The trend represents a huge opportunity for both businesses and sportspeople, but one that many on both sides are not yet seizing upon. Interestingly, former soccer player Louis Saha is on a mission to connect the two worlds.
“We created AxisStars to really empower athletes, giving them the tools that many entrepreneurs need to be successful.”
- Louis Saha
After hanging up his boots following 16 years on the pitch playing in some of Europe’s top teams, Saha found a new purpose. He was perturbed by the fact that so many athletes were going broke after ending their professional careers. Research puts the figure at 40 per cent within five years for ex-Premier League footballers, with 78 per cent of former NFL players either bankrupt or under financial stress within two years of retirement, and 60 per cent of former NBA players within five years.
It’s an issue Saha wished to address, not least because in his eyes, it represented a wasted opportunity. These athletes were not only missing the chance to capitalise on their immense platforms, but also to help drive societal change.
This is exactly what he set out to remedy with the 2014 creation of AxisStars, a collaboration with marketeer Kate Hamer, which has built a diverse community of athletes from a wide range of sporting backgrounds – some still playing; others who are retired.
“We created AxisStars to really empower athletes, giving them the tools that many entrepreneurs need to be successful,” Saha shares. “All this is based on my experience as an athlete – I know exactly how to educate yourself, how to manage time because you need to be really focused on what you need to do to perform on the field, so you can’t distract yourself and do too many things.”
The immense platform held by athletes can, and should, be used for the greater good, according to Saha. “Just imagine – thousands of these sportspeople combined can do pretty much anything.
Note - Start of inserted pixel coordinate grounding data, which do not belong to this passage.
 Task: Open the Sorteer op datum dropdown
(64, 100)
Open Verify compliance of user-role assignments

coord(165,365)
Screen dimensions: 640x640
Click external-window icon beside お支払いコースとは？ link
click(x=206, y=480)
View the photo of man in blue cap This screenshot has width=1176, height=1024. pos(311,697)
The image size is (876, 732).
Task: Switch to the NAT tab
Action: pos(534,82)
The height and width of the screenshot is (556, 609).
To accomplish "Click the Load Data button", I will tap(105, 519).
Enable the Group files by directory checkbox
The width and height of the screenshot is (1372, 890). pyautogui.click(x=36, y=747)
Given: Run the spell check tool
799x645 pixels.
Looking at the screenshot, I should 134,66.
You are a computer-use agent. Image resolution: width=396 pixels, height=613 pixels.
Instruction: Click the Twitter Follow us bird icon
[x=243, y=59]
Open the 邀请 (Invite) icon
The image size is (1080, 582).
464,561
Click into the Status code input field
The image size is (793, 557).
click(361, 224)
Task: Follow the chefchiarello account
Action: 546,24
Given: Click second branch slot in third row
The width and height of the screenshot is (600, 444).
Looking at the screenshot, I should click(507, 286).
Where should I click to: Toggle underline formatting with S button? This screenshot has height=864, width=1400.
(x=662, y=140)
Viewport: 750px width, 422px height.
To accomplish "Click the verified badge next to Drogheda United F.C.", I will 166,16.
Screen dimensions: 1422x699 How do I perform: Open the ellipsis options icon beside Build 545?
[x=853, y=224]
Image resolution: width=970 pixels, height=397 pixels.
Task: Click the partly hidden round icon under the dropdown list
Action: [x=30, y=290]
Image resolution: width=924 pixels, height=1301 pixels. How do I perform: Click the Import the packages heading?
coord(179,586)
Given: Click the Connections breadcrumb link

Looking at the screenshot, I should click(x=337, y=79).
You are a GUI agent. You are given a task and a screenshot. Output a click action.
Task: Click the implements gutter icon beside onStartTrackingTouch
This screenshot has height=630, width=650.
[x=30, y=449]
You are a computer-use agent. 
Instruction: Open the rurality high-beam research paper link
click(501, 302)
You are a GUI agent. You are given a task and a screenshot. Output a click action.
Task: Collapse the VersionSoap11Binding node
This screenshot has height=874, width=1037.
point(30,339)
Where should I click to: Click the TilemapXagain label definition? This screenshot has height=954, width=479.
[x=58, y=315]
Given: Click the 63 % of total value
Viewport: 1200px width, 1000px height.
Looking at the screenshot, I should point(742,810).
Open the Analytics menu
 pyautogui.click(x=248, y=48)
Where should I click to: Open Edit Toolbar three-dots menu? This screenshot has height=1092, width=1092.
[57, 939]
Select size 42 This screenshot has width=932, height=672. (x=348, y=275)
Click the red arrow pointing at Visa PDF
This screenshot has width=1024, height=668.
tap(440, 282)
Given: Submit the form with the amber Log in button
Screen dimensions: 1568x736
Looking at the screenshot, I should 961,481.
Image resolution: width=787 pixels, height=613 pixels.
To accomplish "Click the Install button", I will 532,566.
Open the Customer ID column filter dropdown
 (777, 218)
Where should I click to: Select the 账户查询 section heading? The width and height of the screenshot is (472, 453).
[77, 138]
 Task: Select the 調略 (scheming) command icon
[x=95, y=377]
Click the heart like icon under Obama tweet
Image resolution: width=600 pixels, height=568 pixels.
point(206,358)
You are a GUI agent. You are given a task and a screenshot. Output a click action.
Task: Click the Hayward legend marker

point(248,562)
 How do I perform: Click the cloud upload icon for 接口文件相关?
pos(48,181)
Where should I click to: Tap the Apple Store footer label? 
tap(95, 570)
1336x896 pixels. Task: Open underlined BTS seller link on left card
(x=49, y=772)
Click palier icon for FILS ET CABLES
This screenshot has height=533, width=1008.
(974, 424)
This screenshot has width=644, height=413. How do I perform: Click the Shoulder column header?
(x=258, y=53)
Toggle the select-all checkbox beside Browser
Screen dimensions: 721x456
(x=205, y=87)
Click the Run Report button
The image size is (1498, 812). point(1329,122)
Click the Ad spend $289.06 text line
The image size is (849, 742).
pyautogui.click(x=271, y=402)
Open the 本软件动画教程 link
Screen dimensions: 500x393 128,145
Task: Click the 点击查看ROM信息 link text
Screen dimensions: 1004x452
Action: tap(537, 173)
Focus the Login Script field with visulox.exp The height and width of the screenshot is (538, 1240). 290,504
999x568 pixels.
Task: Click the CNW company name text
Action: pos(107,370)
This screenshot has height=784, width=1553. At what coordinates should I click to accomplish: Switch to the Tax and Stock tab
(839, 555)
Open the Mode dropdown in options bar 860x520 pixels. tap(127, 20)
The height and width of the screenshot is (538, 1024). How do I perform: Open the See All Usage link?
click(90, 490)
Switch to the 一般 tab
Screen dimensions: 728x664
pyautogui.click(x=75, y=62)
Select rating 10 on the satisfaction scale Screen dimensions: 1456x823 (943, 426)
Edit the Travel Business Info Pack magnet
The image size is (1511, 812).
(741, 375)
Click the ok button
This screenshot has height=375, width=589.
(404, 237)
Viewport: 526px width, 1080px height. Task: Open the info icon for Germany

They can have an enormous impact,” he enthuses.
“It’s not going to be easy, but that’s the dream. Changing the world is not about politics for me, it’s about entrepreneurship. The more we get the athletes to think like entrepreneurs and understand how to behave in that world of business, then I’m sure they will have a massive impact.”
The same is true for companies. Finding purpose as a changemaker is critical to stay relevant and retain employees, explains Anna Cherry, National Head of Strategy at global media agency Spark Foundry. “Aligning with those who are at the forefront of driving societal change, or being there yourself, is the very definition of futureproofing,” she explains.
“To fail to understand the motivations and needs of consumers or fans is to risk losing relevance. In a world of abundant choice, that is a very risky strategy. It is not enough just to ‘win’ anymore.”
With the very definition of the bottom line shifting, businesses must put people at the heart of their thinking and strategy, Anna Cherry stresses.
“Whereas once the economics and the culture of a business were understood as largely mutually exclusive, the shifts that we’re seeing in sport – and indeed, in culture at large – indicate that this is simply no longer the case,” she says. “Sustainable high performance does not come from putting performance and profit ahead of people, nor can it be achieved through cursory change.”
Here are her practical tips for companies keen to learn from this wave of sports changemakers.
Deeply understand your business’s purpose and then live and breathe it every day
“This provides the organisation with a meaningful true north that employees can rally around.”
Make a commitment to foster and support diversity, equity and inclusion
“This works to create a more harmonious workplace where people can bring their full selves to work and, more importantly, feel a sense of identity and belonging.”
Adopt a human-centric approach to work
“Ideally, one that recognises the holistic nature of wellness, and provides proactive means by which to support the facets that exist internally and externally to the workplace.”